» WORK ITEM:
Word for word, quote the lines from the one containing "You are a GUI" to the end of the entries below, including both. Leave pictures out.

Stored data entries:
++++
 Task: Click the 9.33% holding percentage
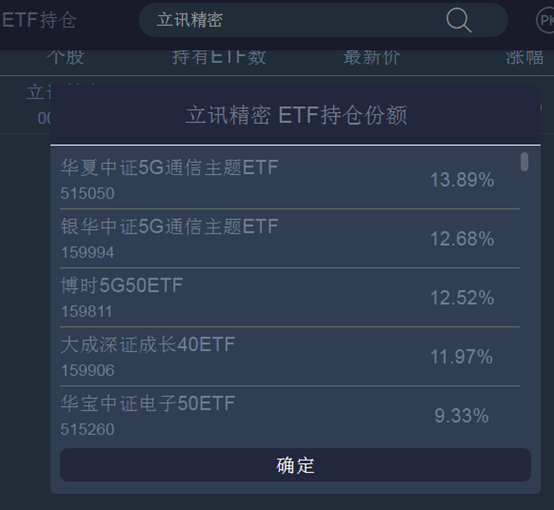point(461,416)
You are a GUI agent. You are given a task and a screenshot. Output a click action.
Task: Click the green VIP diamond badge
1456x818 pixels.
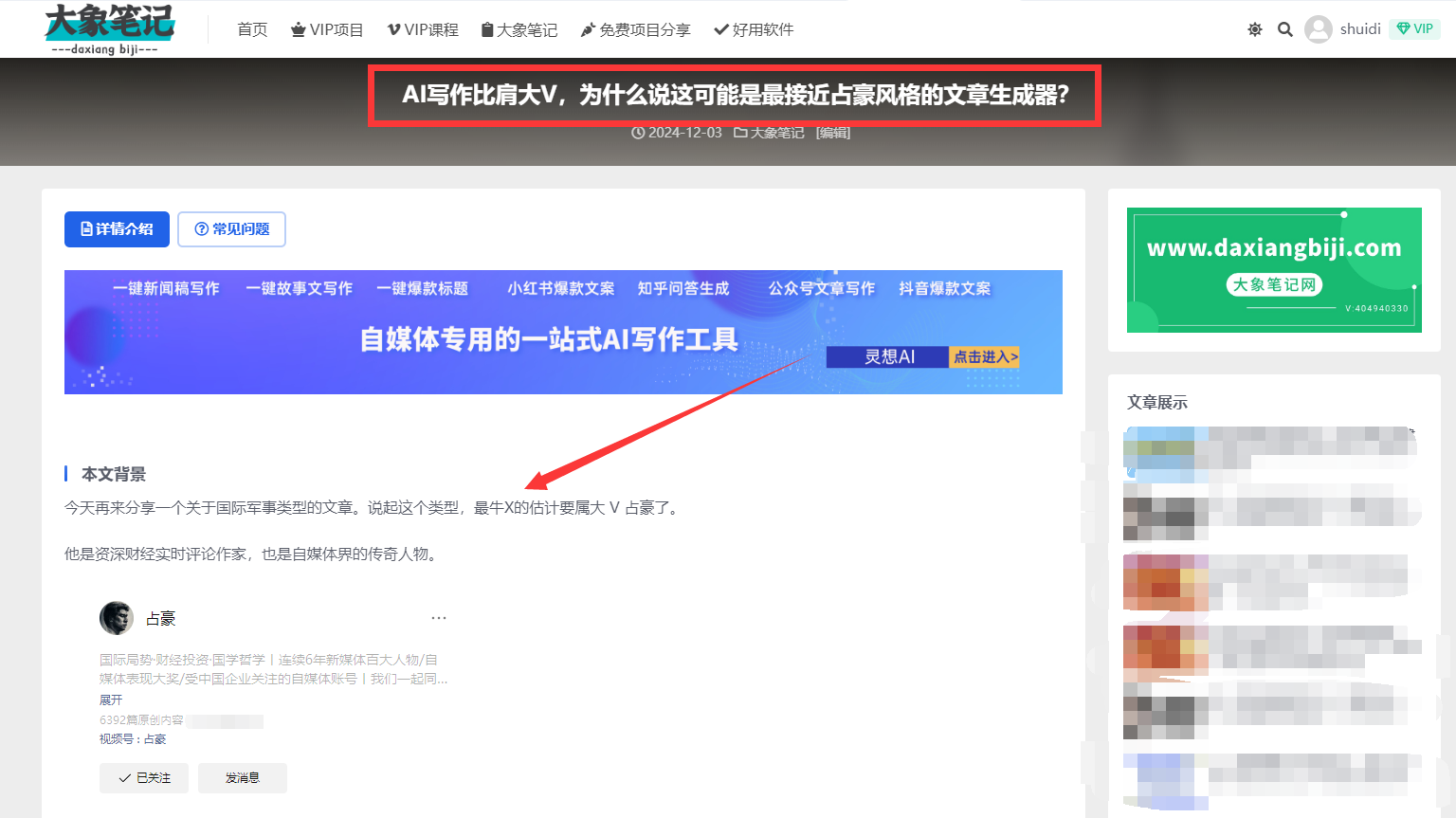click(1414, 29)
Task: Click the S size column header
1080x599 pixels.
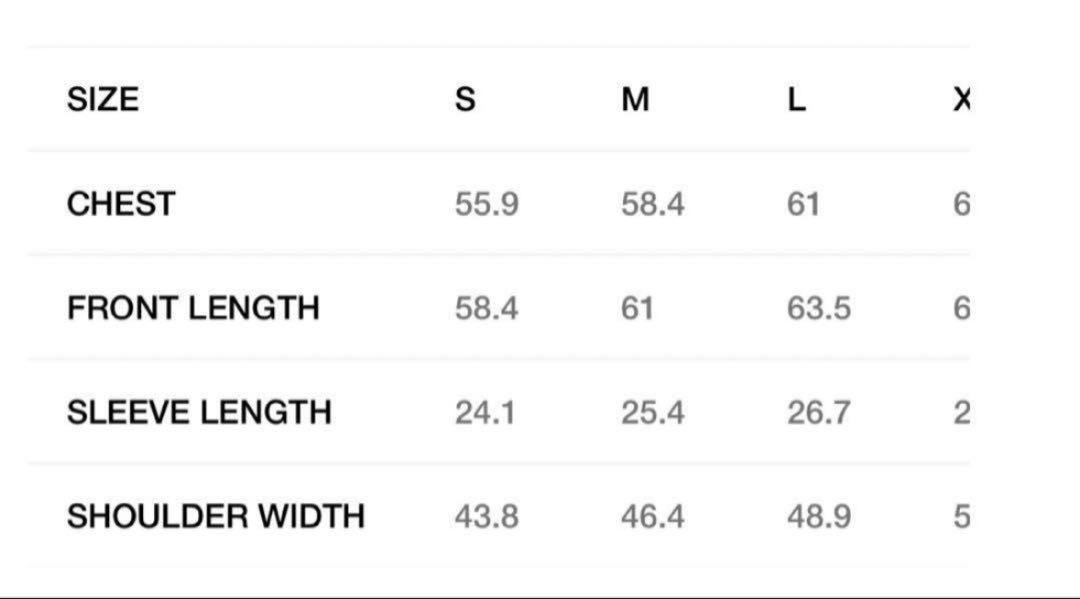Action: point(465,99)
++++
» SOLUTION:
You are a GUI agent. You are given a task and a screenshot. Output a click action.
Task: Click the green VIP diamond badge
1456x818 pixels.
click(1414, 29)
Task: Click the S size column header
1080x599 pixels.
Action: point(465,99)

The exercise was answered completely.